Diagnosis of MDS and AML

Hematological diagnosis was made by morphological and cytochemical studies of peripheral blood and BM smears. The FAB (French-American-British) Cooperative Group criteria were used (29). Immunophenotypes of leukemic cells were analyzed by flow cytometry study using routine monoclonal antibodies.

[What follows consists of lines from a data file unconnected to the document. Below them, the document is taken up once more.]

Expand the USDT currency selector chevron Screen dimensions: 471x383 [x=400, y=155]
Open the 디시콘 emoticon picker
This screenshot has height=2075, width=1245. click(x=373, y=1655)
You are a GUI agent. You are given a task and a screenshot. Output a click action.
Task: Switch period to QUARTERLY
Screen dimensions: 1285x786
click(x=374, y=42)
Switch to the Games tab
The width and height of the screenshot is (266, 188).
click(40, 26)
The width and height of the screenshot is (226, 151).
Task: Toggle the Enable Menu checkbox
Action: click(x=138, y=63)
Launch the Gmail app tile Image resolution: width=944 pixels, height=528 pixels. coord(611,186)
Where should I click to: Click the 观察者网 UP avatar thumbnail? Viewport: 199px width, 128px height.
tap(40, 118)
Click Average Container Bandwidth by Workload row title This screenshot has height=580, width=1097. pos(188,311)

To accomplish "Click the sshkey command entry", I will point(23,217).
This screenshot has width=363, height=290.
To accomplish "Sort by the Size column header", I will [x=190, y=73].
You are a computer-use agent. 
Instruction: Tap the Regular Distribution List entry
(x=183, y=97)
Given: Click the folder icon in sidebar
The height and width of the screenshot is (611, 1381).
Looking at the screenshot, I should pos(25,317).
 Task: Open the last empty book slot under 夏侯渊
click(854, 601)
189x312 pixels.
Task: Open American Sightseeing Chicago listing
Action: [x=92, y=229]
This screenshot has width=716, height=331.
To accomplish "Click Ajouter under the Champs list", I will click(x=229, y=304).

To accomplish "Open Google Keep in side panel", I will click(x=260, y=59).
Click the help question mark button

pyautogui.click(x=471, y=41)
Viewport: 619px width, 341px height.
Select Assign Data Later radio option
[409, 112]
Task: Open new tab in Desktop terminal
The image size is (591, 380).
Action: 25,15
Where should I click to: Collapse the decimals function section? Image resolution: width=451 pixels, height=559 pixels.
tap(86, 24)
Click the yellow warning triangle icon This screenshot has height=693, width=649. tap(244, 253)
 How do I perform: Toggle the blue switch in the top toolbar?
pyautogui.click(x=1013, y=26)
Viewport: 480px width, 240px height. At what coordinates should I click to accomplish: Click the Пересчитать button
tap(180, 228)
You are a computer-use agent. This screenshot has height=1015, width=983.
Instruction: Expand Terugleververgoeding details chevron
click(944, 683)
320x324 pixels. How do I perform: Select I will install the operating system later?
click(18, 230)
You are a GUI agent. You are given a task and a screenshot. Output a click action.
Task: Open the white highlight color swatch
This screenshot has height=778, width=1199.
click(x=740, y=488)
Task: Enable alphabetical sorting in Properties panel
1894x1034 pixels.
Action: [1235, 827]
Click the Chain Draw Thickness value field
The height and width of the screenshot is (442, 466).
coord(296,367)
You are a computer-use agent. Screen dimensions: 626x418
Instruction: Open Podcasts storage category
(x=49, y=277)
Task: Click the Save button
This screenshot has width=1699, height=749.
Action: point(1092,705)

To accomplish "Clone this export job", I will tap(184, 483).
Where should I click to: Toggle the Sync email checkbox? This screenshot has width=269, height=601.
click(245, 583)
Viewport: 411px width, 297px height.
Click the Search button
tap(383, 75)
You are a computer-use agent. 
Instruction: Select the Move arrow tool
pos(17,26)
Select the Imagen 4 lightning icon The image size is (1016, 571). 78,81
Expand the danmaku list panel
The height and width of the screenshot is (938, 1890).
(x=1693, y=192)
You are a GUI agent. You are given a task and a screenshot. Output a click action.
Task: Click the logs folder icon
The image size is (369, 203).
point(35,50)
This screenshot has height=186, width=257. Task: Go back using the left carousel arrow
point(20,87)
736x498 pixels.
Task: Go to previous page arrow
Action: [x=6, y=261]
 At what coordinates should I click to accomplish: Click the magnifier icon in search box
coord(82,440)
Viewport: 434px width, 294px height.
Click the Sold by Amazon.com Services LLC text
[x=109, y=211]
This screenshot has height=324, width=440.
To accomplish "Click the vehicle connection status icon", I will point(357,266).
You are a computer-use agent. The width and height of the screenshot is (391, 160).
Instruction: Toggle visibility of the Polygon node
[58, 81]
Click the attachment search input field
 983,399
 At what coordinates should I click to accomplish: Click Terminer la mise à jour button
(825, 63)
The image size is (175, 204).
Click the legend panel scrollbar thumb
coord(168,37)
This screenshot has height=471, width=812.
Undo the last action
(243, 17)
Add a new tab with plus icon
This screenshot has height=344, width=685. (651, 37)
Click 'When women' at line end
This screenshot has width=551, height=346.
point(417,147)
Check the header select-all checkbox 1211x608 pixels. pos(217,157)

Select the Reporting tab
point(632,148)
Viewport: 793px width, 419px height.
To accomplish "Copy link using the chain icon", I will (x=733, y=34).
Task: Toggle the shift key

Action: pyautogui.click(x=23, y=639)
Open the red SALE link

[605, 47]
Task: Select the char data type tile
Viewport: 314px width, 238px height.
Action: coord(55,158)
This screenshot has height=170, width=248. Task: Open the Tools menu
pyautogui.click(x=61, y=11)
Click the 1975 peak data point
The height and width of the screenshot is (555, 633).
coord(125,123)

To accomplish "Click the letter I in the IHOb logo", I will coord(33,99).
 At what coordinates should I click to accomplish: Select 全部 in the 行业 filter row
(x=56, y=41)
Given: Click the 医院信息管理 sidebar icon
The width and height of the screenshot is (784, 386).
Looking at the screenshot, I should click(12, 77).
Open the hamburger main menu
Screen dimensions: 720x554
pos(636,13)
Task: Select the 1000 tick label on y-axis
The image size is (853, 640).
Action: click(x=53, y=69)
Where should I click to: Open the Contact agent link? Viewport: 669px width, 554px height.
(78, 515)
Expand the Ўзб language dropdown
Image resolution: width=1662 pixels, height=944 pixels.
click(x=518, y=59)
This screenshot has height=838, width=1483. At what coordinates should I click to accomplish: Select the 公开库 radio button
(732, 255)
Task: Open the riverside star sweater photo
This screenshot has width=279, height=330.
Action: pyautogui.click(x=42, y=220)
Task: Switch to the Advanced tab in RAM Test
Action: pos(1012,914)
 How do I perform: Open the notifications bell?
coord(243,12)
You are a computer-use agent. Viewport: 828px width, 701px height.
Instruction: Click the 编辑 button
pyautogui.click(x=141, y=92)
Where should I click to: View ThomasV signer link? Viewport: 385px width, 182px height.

Leukemic Cells and Cytogenetics

The patient's bone marrow (BM) cells and peripheral blood leukemic cells were obtained for research analysis after informed consent. Cytogenetic analysis was by routine G-banding using a Giemsa staining technique. Metaphase cells were examined from direct preparations and short-term culture (24-72 h). The karyotypes were described according to the International System for Cytogenetic Nomenclature (30).

Leukemia Cell Lines

UCSD/AML 1 cell line (31) with t(3;3), Kasumi-4 (32) with inv(3) and the MOLT16 cell line (33) which was originally established from T-cell ALL were used in the experiments. The UT-7 cell line was kindly provided by Dr Komatsu (Jichi Medical School) and was used as a control for PFGE as described later.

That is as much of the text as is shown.